Daí, conclui-se que a norma veio para garantir a tranqüilidade e seriedade na entrega material do bem da vida, devidamente autorizada pelo comando decisório, seja ele antecipado — temporário, precário, e sumariamente apreciado —, seja definitivo, repelindo, repressivamente, o seu embaraço.




      1. O alcance da norma. Um critério a ser seguido: a eficácia social das decisões.

Quanto ao alcance que se desejou atribuir à expressão “provimentos antecipatórios e finais”, uma análise caso a caso não pode ser realizada sem antes se estabelecer um critério a ser seguido. Cumpre, assim, elaborar uma fórmula-padrão, que defina que tipos de decisão estariam aqui abarcados.



Eis a nossa fórmula-padrão, a simples resposta a uma indagação acerca dos efeitos da decisão: é o comando do provimento em análise susceptível de realização, cumprimento, efetivação por meio de atos materiais dos partícipes do processo? Toda vez que sobrevenha uma resposta afirmativa, indubitável é a inclusão do pronunciamento analisado dentre os provimentos em estudo.
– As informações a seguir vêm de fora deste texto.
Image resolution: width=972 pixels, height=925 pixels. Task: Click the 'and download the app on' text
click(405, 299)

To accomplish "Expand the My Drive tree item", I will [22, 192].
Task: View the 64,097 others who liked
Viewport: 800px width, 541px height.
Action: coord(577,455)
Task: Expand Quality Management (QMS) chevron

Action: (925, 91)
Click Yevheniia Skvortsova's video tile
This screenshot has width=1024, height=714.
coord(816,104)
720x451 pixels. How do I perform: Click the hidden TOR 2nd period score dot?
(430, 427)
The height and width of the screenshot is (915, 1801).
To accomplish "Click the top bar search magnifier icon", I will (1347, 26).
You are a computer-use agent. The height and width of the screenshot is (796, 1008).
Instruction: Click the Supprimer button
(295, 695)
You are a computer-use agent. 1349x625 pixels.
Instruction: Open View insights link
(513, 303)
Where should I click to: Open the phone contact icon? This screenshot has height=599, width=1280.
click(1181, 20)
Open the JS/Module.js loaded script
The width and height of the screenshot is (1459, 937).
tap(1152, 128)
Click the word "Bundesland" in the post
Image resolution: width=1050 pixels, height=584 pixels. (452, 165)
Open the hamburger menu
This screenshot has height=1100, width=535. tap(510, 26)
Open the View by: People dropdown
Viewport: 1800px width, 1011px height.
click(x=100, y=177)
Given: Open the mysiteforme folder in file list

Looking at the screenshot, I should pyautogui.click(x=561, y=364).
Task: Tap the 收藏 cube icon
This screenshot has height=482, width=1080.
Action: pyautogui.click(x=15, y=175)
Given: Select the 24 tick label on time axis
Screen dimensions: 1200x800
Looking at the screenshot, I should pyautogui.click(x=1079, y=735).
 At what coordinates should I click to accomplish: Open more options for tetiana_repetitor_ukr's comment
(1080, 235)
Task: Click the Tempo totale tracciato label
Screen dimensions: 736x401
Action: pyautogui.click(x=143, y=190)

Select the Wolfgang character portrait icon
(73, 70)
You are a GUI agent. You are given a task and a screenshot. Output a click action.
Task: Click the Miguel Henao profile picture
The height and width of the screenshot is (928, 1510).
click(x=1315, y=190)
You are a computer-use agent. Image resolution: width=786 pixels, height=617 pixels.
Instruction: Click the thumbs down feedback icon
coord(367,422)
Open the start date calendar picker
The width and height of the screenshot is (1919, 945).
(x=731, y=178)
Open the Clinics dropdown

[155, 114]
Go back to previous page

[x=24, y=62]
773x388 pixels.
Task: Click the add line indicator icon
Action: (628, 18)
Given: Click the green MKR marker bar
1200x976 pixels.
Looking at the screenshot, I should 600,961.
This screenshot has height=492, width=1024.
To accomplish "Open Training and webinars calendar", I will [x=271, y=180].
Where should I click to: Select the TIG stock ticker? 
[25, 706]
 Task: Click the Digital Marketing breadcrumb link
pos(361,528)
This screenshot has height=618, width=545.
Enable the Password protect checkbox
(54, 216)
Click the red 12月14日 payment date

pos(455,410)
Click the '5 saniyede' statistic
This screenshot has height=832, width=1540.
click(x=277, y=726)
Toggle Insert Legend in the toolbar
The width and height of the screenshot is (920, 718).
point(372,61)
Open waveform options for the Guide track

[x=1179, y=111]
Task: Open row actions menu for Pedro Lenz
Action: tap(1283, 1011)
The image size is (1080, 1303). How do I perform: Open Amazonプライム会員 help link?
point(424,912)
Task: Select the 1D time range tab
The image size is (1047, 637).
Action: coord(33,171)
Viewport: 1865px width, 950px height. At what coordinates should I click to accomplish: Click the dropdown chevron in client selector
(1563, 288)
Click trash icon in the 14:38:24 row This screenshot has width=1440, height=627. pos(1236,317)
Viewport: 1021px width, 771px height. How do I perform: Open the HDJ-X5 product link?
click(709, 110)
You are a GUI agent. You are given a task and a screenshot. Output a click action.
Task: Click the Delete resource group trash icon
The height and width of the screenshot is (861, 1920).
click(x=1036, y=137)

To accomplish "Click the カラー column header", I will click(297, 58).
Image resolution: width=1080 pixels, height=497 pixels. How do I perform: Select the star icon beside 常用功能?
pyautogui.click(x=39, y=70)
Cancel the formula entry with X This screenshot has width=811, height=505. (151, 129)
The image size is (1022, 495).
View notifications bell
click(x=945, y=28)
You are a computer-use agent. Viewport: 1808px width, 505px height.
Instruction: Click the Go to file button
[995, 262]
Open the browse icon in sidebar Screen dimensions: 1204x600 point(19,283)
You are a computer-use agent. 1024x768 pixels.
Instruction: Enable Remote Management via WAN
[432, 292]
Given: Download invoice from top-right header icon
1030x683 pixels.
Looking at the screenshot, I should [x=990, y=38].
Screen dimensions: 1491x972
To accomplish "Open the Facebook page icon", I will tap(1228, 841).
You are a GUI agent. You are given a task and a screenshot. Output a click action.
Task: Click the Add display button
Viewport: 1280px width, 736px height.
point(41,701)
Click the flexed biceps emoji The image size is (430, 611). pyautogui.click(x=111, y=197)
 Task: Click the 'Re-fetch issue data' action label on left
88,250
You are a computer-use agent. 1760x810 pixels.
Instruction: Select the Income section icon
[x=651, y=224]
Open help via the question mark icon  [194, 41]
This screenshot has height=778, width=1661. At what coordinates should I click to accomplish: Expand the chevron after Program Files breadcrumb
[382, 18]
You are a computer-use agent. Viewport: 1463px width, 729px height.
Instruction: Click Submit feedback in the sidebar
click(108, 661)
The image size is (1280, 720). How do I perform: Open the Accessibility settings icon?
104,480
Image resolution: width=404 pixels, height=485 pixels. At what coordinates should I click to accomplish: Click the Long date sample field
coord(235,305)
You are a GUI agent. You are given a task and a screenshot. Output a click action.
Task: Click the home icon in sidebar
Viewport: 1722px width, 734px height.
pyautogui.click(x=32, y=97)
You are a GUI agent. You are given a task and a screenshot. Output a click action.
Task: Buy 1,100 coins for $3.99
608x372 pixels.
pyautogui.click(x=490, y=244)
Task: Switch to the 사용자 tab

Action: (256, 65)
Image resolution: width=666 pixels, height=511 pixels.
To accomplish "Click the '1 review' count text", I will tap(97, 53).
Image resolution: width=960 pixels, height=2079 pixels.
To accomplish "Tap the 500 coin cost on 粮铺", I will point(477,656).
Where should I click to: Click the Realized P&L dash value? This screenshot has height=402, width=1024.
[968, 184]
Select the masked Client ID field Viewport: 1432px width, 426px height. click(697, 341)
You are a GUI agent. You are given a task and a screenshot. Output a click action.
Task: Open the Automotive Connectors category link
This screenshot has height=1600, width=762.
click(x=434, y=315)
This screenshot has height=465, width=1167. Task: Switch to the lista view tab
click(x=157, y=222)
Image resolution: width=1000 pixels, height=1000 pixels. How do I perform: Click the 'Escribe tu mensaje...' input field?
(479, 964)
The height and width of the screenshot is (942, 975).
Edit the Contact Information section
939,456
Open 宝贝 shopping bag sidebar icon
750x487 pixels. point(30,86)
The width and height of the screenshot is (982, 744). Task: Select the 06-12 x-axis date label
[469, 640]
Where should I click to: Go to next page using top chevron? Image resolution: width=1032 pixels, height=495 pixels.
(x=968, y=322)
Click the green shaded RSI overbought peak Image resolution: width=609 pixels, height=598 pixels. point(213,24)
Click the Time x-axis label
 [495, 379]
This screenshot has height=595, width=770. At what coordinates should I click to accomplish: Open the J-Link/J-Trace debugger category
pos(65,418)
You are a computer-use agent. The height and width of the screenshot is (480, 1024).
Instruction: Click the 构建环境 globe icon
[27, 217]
É a lógica, pois como seria possível determinar-se quais decisões cuja efetivação pode ser vítima de embaraços e perturbações, sem perquirir, por antecedência, quais delas são susceptíveis de serem materialmente efetivadas, quais delas dependem de um cumprimento fático?

Com isso, estamos no campo da eficácia social das decisões, que seria, em verdade, a “sua aptidão para tornar concreta sua eficácia jurídico-formal”.42

Há nas sentenças, aptidão para produzir efeitos no plano jurídico-formal, como são os efeitos de declarar, constituir, desconstituir, condenar. É a sua eficácia jurídica em sentido estrito. E há nelas aptidão para produzir efeitos na realidade dos fatos, vale dizer, para impor condutas compatíveis com a eficácia jurídica. É a sua eficácia social, sua efetividade.43
Por conclusivo, verifica-se que, estando a eficácia social do provimento dependente da prática de atos materiais por quaisquer dos atores do processo — inclusive agentes administrativos —, encontra-se tal decisório dentre os “provimentos judiciais finais ou antecipatórios” do inciso V do art. 14 do CPC.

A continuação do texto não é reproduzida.